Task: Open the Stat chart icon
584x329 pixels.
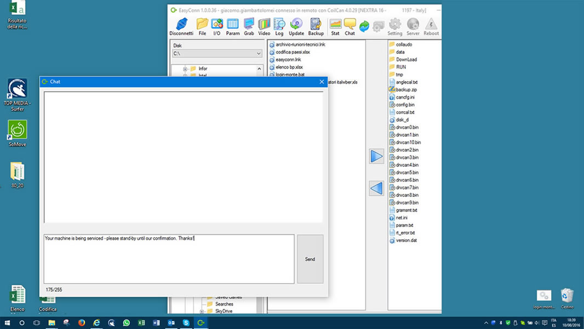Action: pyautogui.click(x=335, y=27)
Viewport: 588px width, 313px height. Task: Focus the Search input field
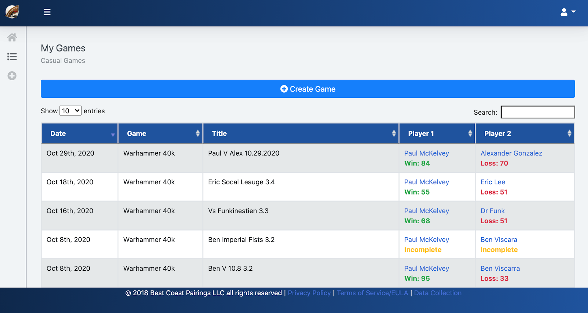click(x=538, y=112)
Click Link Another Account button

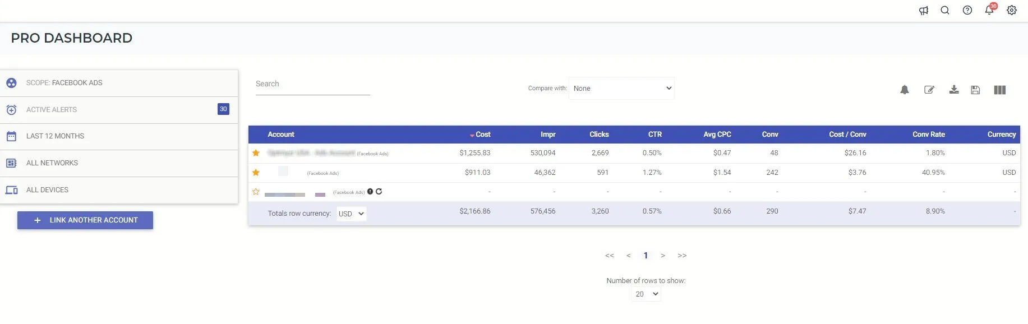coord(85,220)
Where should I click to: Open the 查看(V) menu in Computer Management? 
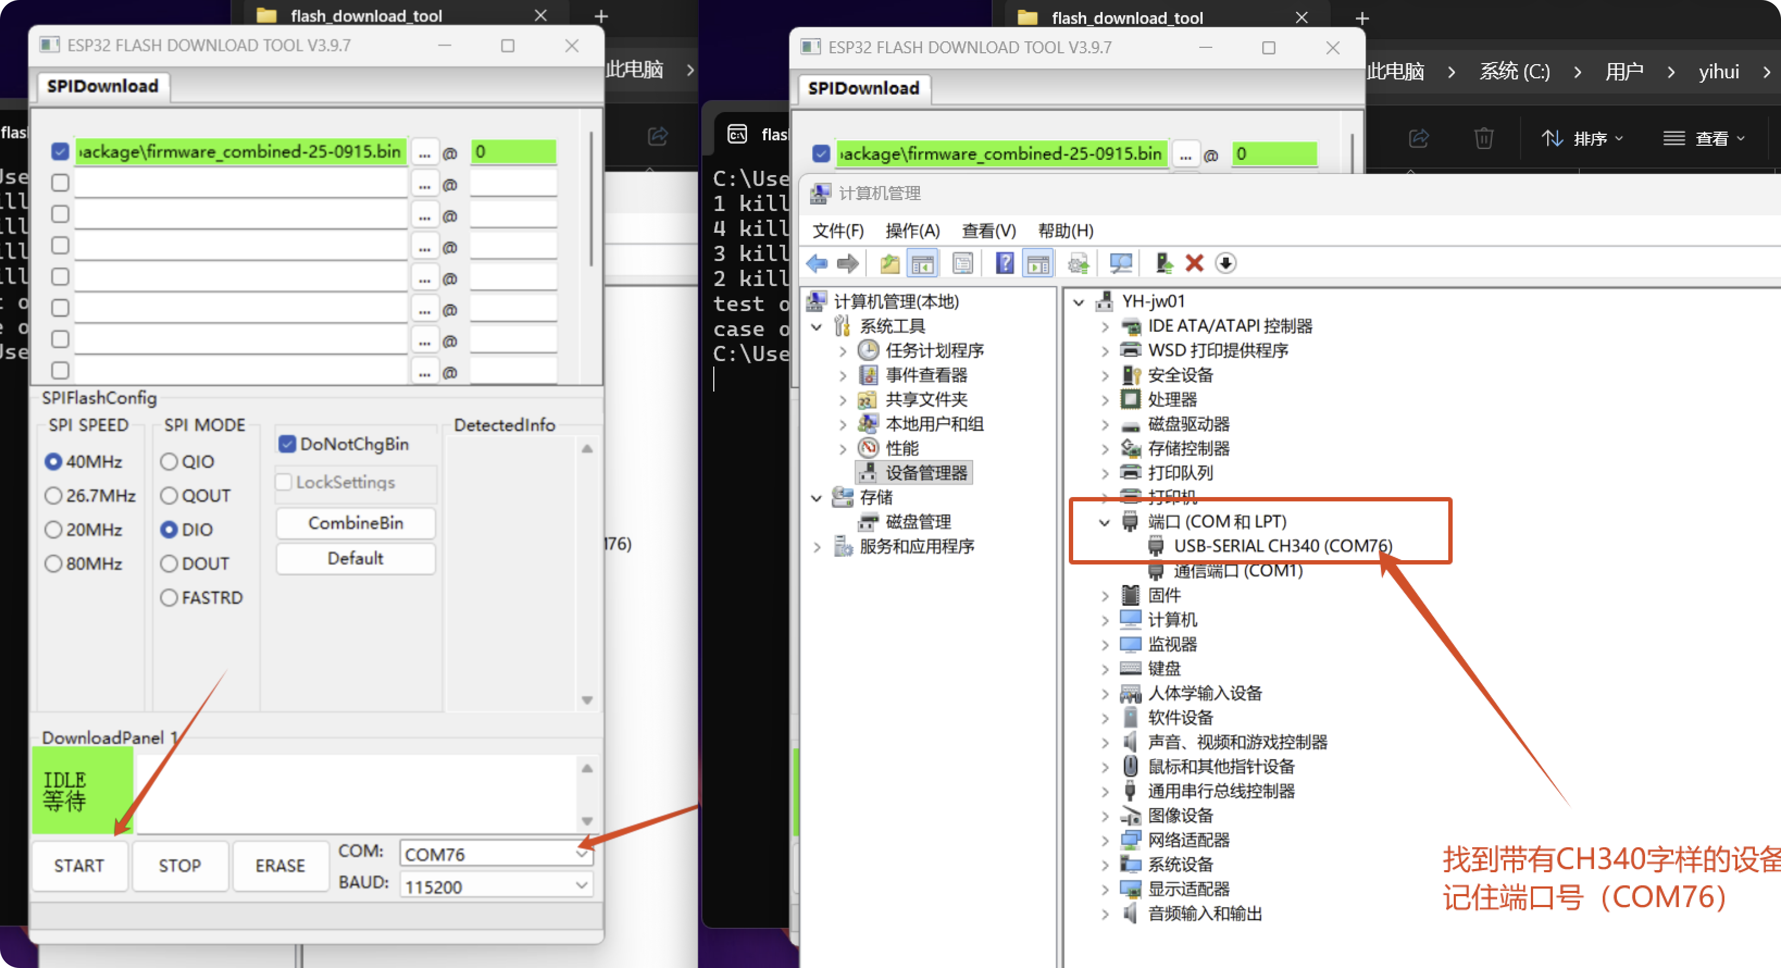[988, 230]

#### GIVEN REQUEST:
Copy the lines word for word, starting with the line containing "Where should I" and going on through the end of the items. Leave the pictures out.

#### EXERCISE RESULT:
Where should I click to: Open the 查看(V) menu in Computer Management? 
[988, 230]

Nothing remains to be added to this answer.